ABOUT THIS EXERCISE:
As you reproduce every line below, keep it exactly as written and leave out the images.

DATA EXCERPTS:
=== Begin Enclosure ===

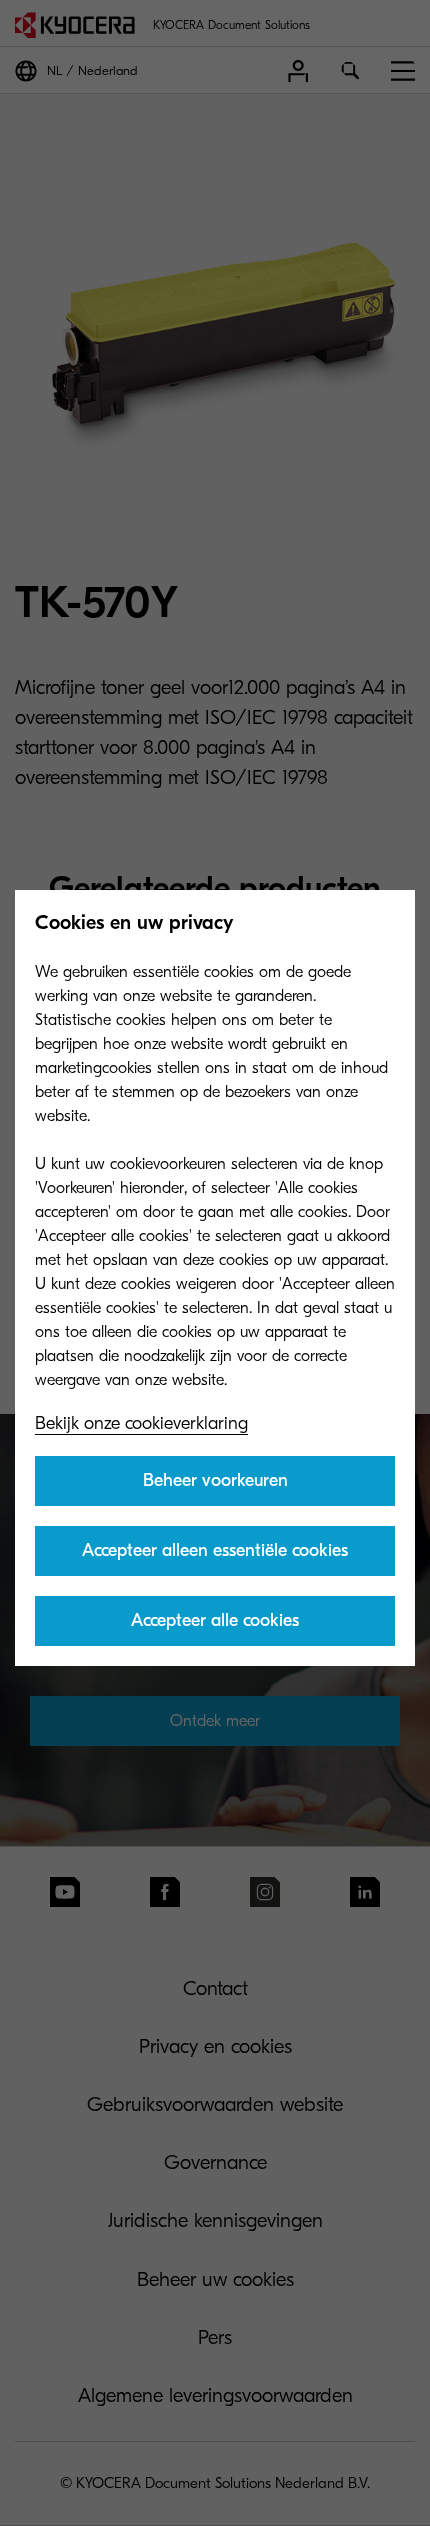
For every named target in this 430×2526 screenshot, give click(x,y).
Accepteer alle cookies (215, 1620)
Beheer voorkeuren (215, 1480)
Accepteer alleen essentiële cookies (215, 1550)
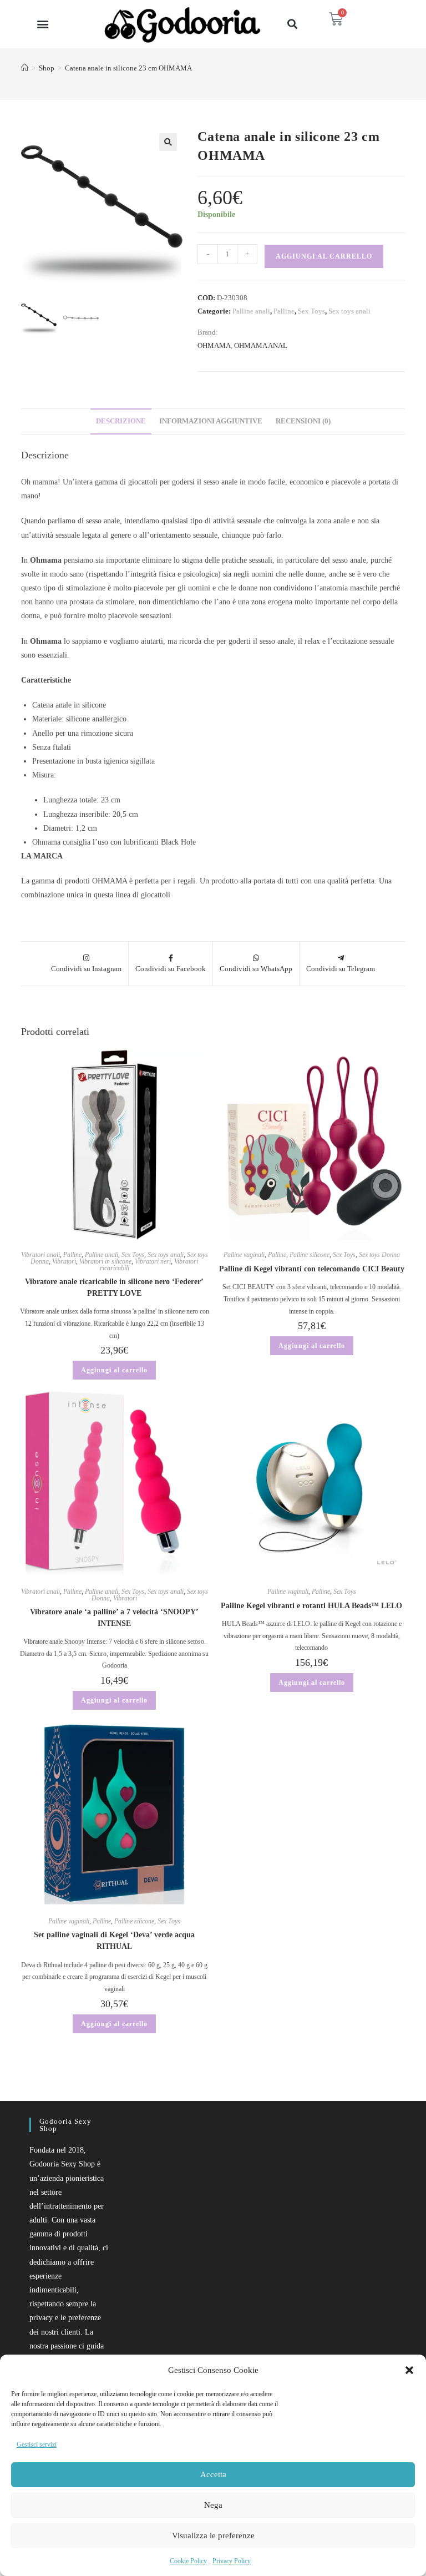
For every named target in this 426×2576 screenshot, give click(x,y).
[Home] (24, 68)
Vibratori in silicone (105, 1261)
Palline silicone (309, 1255)
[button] (409, 2370)
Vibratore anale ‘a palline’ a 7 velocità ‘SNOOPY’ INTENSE (114, 1618)
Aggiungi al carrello (324, 256)
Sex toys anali (349, 311)
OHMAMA (214, 345)
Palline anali (251, 311)
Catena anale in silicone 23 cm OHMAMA (128, 68)
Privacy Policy (231, 2561)
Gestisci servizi (37, 2444)
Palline (284, 311)
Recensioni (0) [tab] (303, 421)
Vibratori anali (40, 1255)
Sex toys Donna (379, 1255)
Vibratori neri (153, 1261)
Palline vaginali (244, 1255)
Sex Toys (311, 311)
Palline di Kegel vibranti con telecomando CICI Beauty (311, 1269)
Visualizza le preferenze (213, 2535)
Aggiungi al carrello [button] (114, 1370)
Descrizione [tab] (121, 421)
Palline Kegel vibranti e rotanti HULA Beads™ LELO (311, 1606)
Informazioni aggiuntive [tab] (210, 421)
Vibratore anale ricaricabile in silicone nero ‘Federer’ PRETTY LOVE (114, 1287)
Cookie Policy (188, 2561)
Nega (213, 2505)
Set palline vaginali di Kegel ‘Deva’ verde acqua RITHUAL (114, 1941)
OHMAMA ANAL (260, 345)
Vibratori (64, 1261)
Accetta (213, 2474)
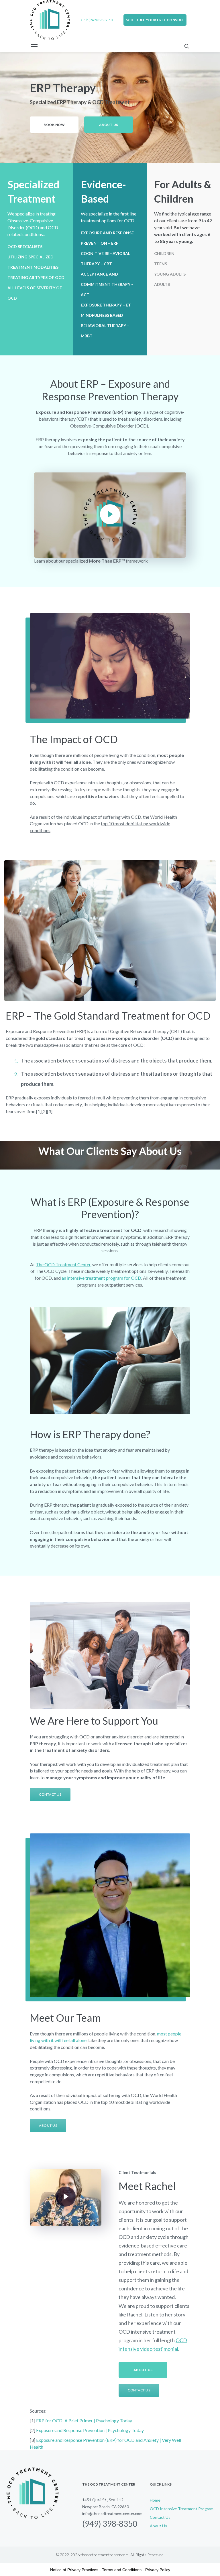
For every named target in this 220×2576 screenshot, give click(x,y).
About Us (158, 2525)
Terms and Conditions (122, 2569)
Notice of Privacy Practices (74, 2569)
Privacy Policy (157, 2569)
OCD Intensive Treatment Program (181, 2508)
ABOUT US (48, 2125)
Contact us (50, 1794)
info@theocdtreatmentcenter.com (112, 2513)
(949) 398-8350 (109, 2524)
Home (155, 2500)
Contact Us (160, 2517)
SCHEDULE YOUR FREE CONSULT (155, 20)
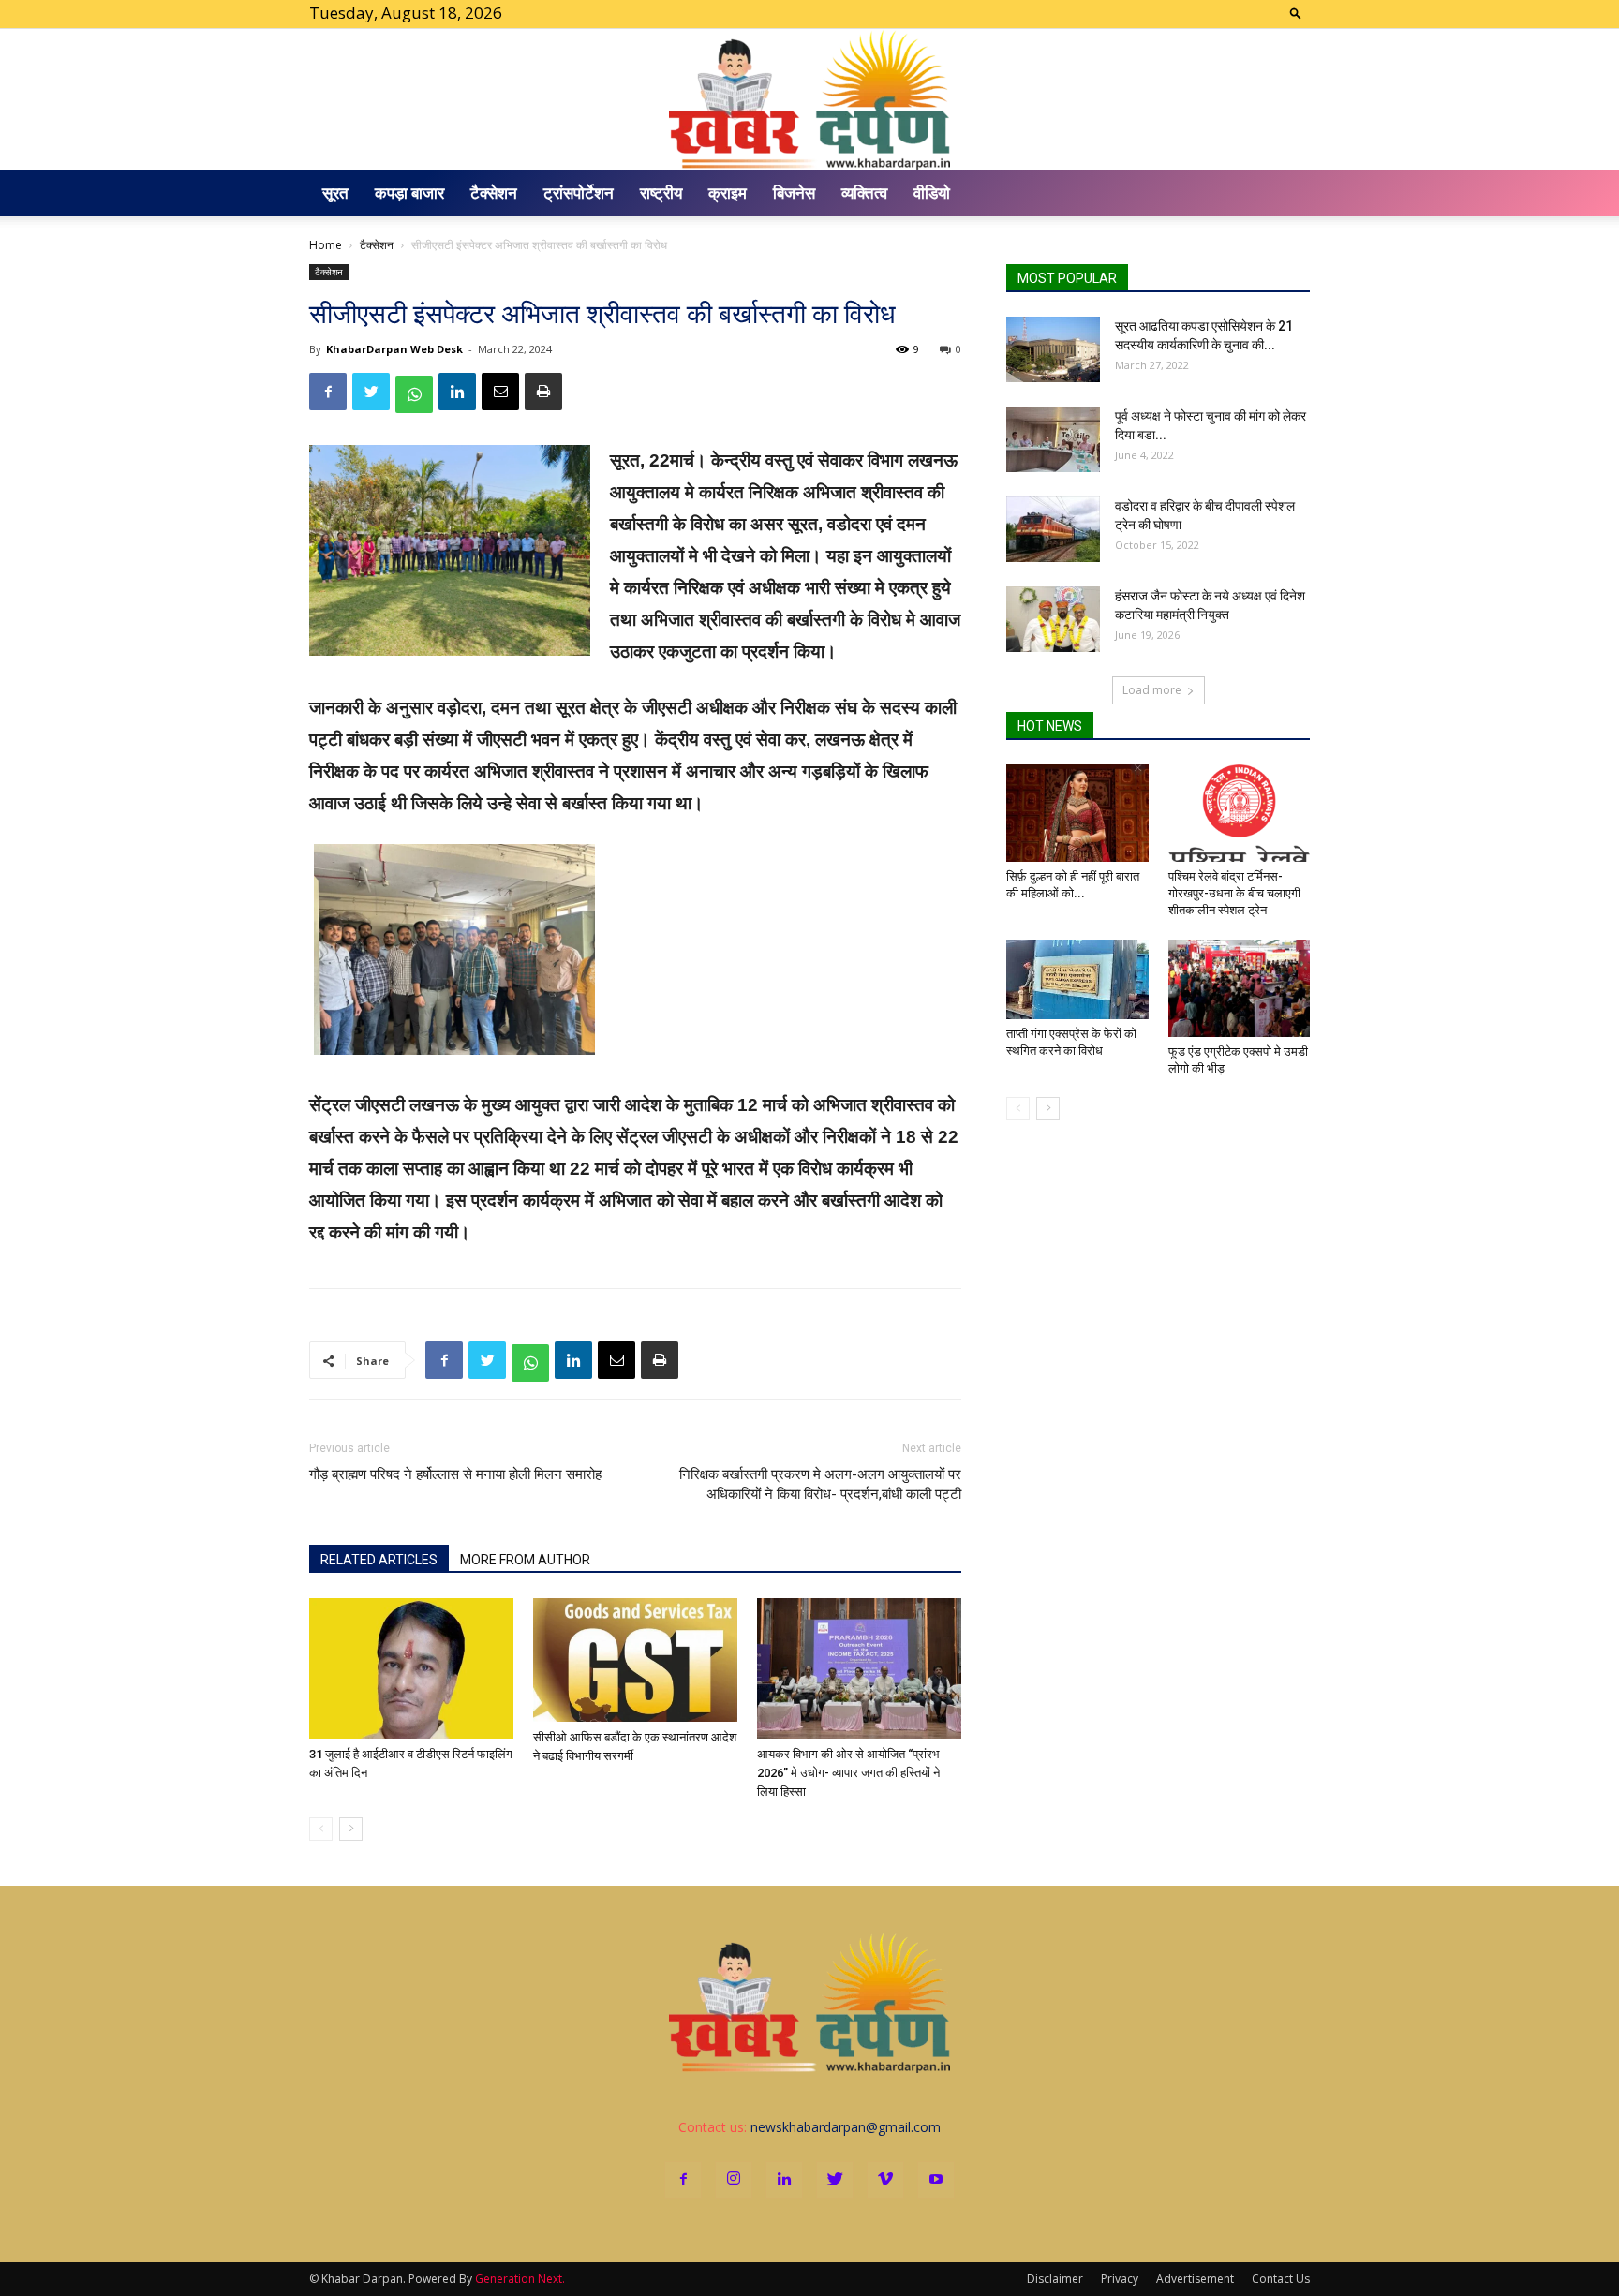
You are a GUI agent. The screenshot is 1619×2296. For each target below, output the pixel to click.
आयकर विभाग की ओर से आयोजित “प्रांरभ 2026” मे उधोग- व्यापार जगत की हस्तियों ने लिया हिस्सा (848, 1773)
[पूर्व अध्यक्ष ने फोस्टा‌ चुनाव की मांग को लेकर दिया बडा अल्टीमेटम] (1053, 439)
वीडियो (931, 192)
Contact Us (1281, 2279)
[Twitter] (835, 2180)
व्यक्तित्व (864, 192)
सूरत (335, 192)
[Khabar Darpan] (809, 99)
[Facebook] (683, 2180)
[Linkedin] (784, 2180)
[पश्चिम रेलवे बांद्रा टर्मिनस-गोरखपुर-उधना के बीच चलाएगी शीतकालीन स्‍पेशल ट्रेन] (1239, 813)
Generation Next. (520, 2279)
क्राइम (727, 192)
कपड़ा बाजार (409, 192)
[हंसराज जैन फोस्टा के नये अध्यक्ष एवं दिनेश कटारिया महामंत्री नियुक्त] (1053, 619)
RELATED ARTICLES (379, 1559)
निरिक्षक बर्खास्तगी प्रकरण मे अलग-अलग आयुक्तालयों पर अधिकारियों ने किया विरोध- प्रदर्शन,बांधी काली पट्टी (820, 1484)
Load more (1151, 690)
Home (325, 245)
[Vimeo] (885, 2180)
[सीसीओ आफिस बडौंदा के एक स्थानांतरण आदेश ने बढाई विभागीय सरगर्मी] (635, 1660)
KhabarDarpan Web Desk (394, 349)
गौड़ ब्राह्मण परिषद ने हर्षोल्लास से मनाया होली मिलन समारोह (455, 1474)
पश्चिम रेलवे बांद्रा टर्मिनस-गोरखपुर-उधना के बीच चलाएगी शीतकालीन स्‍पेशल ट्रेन (1234, 893)
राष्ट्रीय (661, 192)
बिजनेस (794, 192)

=== End Enclosure ===

RESPONSE:
For every named target in this 430×2526 screenshot, give click(x,y).
Accepteer alle cookies (215, 1620)
Beheer voorkeuren (215, 1480)
Accepteer alleen essentiële cookies (215, 1550)
For every named target in this 426×2576 screenshot, give click(x,y).
[Home] (24, 68)
Vibratori in silicone (105, 1261)
Palline silicone (309, 1255)
[button] (409, 2370)
Vibratore anale ‘a palline’ a 7 velocità ‘SNOOPY’ INTENSE (114, 1618)
Aggiungi al carrello (324, 256)
Sex toys anali (349, 311)
OHMAMA (214, 345)
Palline anali (251, 311)
Catena anale in silicone 23 cm OHMAMA (128, 68)
Privacy Policy (231, 2561)
Gestisci servizi (37, 2444)
Palline (284, 311)
Recensioni (0) [tab] (303, 421)
Vibratori anali (40, 1255)
Sex toys Donna (379, 1255)
Vibratori neri (153, 1261)
Palline vaginali (244, 1255)
Sex Toys (311, 311)
Palline di Kegel vibranti con telecomando CICI Beauty (311, 1269)
Visualizza le preferenze (213, 2535)
Aggiungi al carrello [button] (114, 1370)
Descrizione [tab] (121, 421)
Palline Kegel vibranti e rotanti HULA Beads™ LELO (311, 1606)
Informazioni aggiuntive [tab] (210, 421)
Vibratore anale ricaricabile in silicone nero ‘Federer’ PRETTY LOVE (114, 1287)
Cookie Policy (188, 2561)
Nega (213, 2505)
Set palline vaginali di Kegel ‘Deva’ verde acqua RITHUAL (114, 1941)
OHMAMA ANAL (260, 345)
Vibratori (64, 1261)
Accetta (213, 2474)
For every named target in this 220×2576 screenshot, give click(x,y).
About Us (158, 2525)
Terms and Conditions (122, 2569)
Notice of Privacy Practices (74, 2569)
Privacy Policy (157, 2569)
OCD Intensive Treatment Program (181, 2508)
ABOUT US (48, 2125)
Contact us (50, 1794)
info@theocdtreatmentcenter.com (112, 2513)
(949) 398-8350 (109, 2524)
Home (155, 2500)
Contact Us (160, 2517)
SCHEDULE YOUR FREE CONSULT (155, 20)
You are a GUI agent. The screenshot is 1619×2296. For each target below, output the pixel to click.
आयकर विभाग की ओर से आयोजित “प्रांरभ 2026” मे उधोग- व्यापार जगत की हस्तियों ने लिया हिस्सा (848, 1773)
[पूर्व अध्यक्ष ने फोस्टा‌ चुनाव की मांग को लेकर दिया बडा अल्टीमेटम] (1053, 439)
वीडियो (931, 192)
Contact Us (1281, 2279)
[Twitter] (835, 2180)
व्यक्तित्व (864, 192)
सूरत (335, 192)
[Khabar Darpan] (809, 99)
[Facebook] (683, 2180)
[Linkedin] (784, 2180)
[पश्चिम रेलवे बांद्रा टर्मिनस-गोरखपुर-उधना के बीच चलाएगी शीतकालीन स्‍पेशल ट्रेन] (1239, 813)
Generation Next. (520, 2279)
क्राइम (727, 192)
कपड़ा बाजार (409, 192)
[हंसराज जैन फोस्टा के नये अध्यक्ष एवं दिनेश कटारिया महामंत्री नियुक्त] (1053, 619)
RELATED ARTICLES (379, 1559)
निरिक्षक बर्खास्तगी प्रकरण मे अलग-अलग आयुक्तालयों पर अधिकारियों ने किया विरोध- प्रदर्शन,बांधी काली पट्टी (820, 1484)
Load more (1151, 690)
Home (325, 245)
[Vimeo] (885, 2180)
[सीसीओ आफिस बडौंदा के एक स्थानांतरण आदेश ने बढाई विभागीय सरगर्मी] (635, 1660)
KhabarDarpan Web Desk (394, 349)
गौड़ ब्राह्मण परिषद ने हर्षोल्लास से मनाया होली मिलन समारोह (455, 1474)
पश्चिम रेलवे बांद्रा टर्मिनस-गोरखपुर-उधना के बीच चलाएगी शीतकालीन स्‍पेशल ट्रेन (1234, 893)
राष्ट्रीय (661, 192)
बिजनेस (794, 192)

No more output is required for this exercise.